| TRECHO FORNECIDO |

════════════════════

A ambiência corporal, familiar e social marcaram certamente Marcelino Champagnat mais do que se pensa. Ele conserva da natureza uma nobreza interior que o ambiente campesino da montanha não lhe permite exteriorizar muito. Ainda que proveniente de uma família não desprovida de valores materiais e espirituais, sua educação o mantinha antes na reserva, ditada pelos princípios de bom senso e honestidade, condições religiosas de uma família numerosa e impregnada de fé cristã. Seu temperamento, pelo que se pode depreender de seus biógrafos, alinha-se, por muitas características, no grupo dos biliosos, que Mounier descreve pela superatividade motora, uma força física contrastando com a magreza aparente, reações vivas, a tez amarela, a face angulosa, os olhos profundos, um olhar móvel e ardente, lábios firmes e cerrados, o gesto vivo e preciso, a voz clara e breve, a elocução fácil e rápida.19 Era ativo, sem tergiversar nem refletir longamente antes de executar aquilo que tinha decidido. Mais prático do que teórico, entrevia o objetivo sem especular demais sobre os meios de atingi-lo, confiando na sua coragem e habilidade, indo por vezes até à temeridade.

Rejeitado pelos estudos escolares que abandonou por pretextos fúteis, era certamente para seu pai tanto um aluno dócil quanto dotado para aprender toda a sorte de trabalhos manuais e até mesmo virar-se em atividades lucrativas, como o comércio de carneiros. Em face do real, da matéria que se deixa facilmente amoldar mediante o respeito das leis elementares da natureza, pôde desenvolver seu gosto pelos empreendimentos. Pelo contrário, a atividade política, a chuva de idéias, a exibição sobre o palco das reivindicações, tudo isso deveria parecer-lhe demasiado irreal para atrair-lhe o interesse. Em seu espírito inclinado para o concreto, não considerava a revolução como uma fera?

════════════════════

| O QUE SE PEDE |
Responda com base no trecho sobre Marcelino Champagnat:
(a) Em que grupo de temperamento ele se encaixa, segundo o trecho?
(b) Que atividade lucrativa aparece como exemplo do que ele sabia fazer?
(c) Que coisas deviam parecer-lhe irreais demais para atrair seu interesse?

| MATERIAL |
════════════════════

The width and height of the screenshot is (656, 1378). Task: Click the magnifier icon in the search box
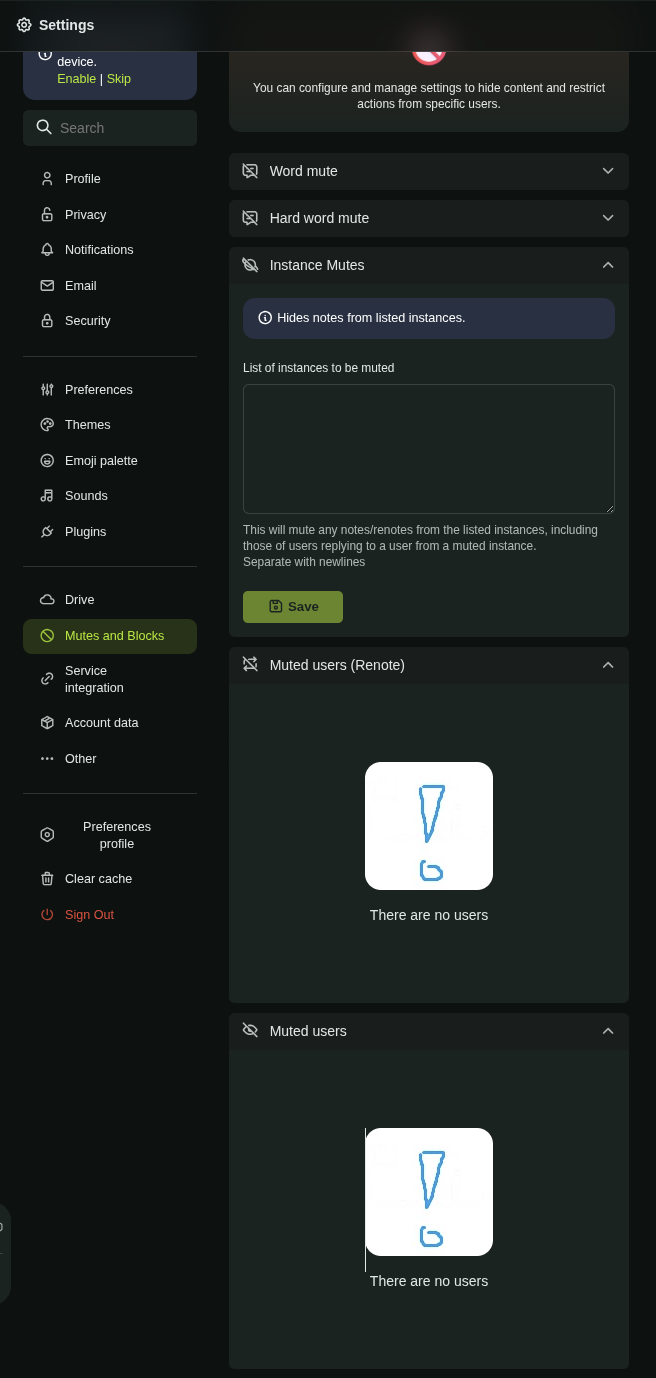(x=44, y=127)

════════════════════

| A SOLUÇÃO |
(a) No grupo dos biliosos.
(b) O comércio de carneiros.
(c) A atividade política, a chuva de idéias e a exibição sobre o palco das reivindicações.